◆ **PROBLEM TO WORK ON**: Transcribe verbatim every line from the line containing "The width and height of the screenshot is (631, 513)." to the end of the entries, including both endpoints. Output nothing beyond those lines.

Collected data:
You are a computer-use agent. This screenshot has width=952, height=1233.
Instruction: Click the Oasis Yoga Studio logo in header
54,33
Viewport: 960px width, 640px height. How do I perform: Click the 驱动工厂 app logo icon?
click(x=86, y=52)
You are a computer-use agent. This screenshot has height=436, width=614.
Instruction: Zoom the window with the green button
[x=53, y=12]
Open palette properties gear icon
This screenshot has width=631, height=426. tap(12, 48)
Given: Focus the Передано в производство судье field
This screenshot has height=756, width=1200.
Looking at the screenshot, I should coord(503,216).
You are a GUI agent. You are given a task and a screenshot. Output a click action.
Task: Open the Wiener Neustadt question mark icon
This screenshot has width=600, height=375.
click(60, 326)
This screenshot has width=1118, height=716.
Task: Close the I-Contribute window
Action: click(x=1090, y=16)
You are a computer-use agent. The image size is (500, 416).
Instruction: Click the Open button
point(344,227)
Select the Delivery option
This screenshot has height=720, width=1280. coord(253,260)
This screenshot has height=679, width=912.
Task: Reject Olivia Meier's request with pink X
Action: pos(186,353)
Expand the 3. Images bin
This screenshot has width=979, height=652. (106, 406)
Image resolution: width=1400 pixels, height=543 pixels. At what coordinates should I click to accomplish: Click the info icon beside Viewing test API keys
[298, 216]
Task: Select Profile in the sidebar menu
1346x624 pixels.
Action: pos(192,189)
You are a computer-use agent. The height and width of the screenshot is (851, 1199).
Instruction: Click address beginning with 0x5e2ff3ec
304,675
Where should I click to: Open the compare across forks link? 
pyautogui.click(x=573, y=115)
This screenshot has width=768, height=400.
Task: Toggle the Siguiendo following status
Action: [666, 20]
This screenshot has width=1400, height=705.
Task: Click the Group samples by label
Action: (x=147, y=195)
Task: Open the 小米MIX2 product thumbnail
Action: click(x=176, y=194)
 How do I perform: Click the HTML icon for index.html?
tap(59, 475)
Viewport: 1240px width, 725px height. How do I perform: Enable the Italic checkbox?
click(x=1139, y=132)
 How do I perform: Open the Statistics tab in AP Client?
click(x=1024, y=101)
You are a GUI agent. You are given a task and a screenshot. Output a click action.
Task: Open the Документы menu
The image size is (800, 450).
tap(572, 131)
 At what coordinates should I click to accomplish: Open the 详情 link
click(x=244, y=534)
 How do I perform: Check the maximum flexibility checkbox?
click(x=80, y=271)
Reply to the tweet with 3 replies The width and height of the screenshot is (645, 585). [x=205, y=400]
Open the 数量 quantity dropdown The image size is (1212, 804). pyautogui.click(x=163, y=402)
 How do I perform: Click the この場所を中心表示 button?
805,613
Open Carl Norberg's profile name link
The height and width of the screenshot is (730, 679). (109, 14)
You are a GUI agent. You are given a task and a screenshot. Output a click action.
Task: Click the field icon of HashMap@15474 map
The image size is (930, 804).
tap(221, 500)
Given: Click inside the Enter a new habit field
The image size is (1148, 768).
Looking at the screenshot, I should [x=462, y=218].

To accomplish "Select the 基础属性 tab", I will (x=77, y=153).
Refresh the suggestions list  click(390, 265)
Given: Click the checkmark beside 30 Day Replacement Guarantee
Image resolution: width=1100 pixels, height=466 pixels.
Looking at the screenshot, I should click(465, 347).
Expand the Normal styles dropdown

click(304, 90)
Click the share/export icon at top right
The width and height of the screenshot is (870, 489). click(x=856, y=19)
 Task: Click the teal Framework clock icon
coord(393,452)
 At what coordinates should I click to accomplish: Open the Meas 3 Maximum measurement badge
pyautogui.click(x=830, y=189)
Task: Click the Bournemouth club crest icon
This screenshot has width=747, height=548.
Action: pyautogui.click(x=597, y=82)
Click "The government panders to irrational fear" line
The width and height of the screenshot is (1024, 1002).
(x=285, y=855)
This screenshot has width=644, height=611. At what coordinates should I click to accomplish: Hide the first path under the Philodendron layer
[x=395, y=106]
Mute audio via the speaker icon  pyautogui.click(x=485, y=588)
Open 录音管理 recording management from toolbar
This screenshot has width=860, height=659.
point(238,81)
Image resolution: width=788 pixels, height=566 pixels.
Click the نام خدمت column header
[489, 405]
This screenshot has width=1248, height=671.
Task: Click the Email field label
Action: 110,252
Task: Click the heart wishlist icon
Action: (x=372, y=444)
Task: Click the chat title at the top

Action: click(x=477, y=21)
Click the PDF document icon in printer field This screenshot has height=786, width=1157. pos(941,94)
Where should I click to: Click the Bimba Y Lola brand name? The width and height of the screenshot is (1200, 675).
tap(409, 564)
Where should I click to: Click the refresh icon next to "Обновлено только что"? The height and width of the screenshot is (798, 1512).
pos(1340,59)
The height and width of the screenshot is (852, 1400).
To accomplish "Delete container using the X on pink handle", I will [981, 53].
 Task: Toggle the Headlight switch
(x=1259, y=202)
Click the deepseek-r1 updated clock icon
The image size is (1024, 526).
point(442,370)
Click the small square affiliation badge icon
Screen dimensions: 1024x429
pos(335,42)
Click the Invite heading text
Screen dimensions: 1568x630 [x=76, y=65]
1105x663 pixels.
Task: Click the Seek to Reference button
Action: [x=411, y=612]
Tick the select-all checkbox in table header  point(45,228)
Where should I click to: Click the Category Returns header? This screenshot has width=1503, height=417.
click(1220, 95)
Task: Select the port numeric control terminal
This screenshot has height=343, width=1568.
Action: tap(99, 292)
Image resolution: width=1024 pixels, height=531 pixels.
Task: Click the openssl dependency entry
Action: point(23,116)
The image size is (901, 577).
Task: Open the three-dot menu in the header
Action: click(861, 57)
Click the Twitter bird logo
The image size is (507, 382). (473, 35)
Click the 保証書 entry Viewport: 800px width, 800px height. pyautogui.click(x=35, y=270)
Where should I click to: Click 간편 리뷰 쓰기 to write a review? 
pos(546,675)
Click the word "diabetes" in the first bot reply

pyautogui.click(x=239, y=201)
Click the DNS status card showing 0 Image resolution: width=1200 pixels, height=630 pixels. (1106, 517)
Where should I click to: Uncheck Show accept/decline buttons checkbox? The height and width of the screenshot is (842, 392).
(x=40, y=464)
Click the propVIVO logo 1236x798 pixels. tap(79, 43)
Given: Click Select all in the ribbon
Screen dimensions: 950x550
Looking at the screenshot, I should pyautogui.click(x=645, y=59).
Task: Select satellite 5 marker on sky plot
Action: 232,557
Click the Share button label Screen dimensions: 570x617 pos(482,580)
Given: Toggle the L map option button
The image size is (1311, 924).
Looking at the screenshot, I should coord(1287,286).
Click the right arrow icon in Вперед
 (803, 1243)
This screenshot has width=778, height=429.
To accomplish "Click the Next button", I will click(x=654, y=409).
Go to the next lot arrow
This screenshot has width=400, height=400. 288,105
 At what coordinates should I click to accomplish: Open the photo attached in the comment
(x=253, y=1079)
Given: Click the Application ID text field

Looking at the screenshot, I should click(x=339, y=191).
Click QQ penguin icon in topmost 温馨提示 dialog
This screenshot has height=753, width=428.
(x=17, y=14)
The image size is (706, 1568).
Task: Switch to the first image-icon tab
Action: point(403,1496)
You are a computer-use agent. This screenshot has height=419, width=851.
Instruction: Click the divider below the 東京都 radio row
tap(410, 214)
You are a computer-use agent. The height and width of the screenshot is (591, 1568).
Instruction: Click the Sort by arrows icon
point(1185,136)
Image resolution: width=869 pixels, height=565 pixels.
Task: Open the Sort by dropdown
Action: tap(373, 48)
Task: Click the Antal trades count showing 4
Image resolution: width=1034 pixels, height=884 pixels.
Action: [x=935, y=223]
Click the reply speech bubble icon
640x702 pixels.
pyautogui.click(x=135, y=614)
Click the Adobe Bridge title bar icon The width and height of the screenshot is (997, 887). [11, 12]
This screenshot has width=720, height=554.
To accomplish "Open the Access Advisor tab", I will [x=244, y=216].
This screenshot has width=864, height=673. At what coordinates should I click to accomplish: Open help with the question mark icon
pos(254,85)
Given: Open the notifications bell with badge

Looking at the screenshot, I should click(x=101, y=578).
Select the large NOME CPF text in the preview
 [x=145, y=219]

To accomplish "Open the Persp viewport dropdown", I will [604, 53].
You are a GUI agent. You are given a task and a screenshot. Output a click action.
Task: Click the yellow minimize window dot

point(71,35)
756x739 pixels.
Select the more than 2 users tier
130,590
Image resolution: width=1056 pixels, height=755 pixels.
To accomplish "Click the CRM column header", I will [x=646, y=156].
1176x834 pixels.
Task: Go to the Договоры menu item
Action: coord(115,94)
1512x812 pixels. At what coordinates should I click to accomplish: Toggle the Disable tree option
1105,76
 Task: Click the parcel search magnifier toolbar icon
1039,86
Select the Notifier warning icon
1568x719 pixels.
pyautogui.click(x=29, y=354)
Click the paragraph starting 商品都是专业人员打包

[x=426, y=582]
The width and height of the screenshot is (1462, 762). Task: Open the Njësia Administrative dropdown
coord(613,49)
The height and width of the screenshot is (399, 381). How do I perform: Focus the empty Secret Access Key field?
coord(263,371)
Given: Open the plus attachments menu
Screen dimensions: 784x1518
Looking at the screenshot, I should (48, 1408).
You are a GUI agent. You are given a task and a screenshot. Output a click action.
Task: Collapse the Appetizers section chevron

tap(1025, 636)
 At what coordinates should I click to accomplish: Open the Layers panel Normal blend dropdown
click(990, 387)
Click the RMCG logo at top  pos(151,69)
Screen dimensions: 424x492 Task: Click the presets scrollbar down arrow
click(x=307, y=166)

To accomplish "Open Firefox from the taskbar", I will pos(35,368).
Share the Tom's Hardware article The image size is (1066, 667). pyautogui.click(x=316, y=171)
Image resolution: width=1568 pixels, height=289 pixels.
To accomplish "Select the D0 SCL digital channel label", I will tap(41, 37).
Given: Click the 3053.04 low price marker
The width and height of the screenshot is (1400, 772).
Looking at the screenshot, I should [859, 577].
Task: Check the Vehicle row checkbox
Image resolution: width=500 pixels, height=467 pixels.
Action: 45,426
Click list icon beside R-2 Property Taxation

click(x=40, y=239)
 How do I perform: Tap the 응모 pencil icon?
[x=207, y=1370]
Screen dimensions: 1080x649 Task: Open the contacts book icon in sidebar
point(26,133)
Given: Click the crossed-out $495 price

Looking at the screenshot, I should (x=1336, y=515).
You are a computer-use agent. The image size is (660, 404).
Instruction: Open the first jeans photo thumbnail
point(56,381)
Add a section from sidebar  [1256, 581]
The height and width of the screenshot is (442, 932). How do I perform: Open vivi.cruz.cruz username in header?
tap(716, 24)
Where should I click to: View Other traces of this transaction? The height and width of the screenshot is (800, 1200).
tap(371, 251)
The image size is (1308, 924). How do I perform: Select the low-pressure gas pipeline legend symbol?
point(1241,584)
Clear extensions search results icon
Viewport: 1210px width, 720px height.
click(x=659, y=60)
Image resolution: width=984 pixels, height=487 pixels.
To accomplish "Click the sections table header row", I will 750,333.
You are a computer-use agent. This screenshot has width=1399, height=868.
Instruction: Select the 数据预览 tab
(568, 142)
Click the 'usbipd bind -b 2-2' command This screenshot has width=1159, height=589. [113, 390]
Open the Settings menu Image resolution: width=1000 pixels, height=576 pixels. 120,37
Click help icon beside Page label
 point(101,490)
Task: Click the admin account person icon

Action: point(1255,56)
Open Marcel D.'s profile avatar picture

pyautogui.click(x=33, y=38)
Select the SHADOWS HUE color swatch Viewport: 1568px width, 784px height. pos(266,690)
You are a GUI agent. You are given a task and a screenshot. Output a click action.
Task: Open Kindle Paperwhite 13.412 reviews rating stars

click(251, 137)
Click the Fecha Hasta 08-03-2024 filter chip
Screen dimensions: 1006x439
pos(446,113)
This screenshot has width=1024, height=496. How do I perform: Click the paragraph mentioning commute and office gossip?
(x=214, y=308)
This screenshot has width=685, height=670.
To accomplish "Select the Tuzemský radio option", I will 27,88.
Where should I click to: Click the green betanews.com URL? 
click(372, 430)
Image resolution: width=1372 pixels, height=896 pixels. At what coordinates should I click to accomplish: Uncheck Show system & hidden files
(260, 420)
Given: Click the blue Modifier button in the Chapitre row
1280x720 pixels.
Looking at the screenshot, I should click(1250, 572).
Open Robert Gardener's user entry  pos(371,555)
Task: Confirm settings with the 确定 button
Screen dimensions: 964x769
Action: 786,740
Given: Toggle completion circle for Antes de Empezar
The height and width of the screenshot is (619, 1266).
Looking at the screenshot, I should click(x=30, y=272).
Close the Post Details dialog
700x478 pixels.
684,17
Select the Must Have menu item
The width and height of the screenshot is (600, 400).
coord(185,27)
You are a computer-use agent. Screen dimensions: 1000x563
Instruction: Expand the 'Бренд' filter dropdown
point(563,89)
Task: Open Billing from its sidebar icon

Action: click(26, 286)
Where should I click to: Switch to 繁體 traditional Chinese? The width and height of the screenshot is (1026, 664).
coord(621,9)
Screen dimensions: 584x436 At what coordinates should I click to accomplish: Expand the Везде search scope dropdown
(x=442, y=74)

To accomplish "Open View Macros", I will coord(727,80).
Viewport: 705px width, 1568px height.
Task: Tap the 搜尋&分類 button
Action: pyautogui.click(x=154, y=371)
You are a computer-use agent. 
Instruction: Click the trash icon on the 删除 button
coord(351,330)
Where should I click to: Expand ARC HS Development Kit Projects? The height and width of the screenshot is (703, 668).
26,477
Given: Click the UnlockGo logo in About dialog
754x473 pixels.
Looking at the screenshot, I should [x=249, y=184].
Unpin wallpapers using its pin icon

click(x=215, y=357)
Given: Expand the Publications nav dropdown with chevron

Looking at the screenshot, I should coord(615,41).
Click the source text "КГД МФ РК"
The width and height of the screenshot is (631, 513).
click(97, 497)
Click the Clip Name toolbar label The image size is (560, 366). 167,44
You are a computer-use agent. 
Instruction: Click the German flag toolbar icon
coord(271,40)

◆ **SOLUTION TO THE PROBLEM**:
The width and height of the screenshot is (631, 513).
click(97, 497)
Click the Clip Name toolbar label The image size is (560, 366). 167,44
You are a computer-use agent. 
Instruction: Click the German flag toolbar icon
coord(271,40)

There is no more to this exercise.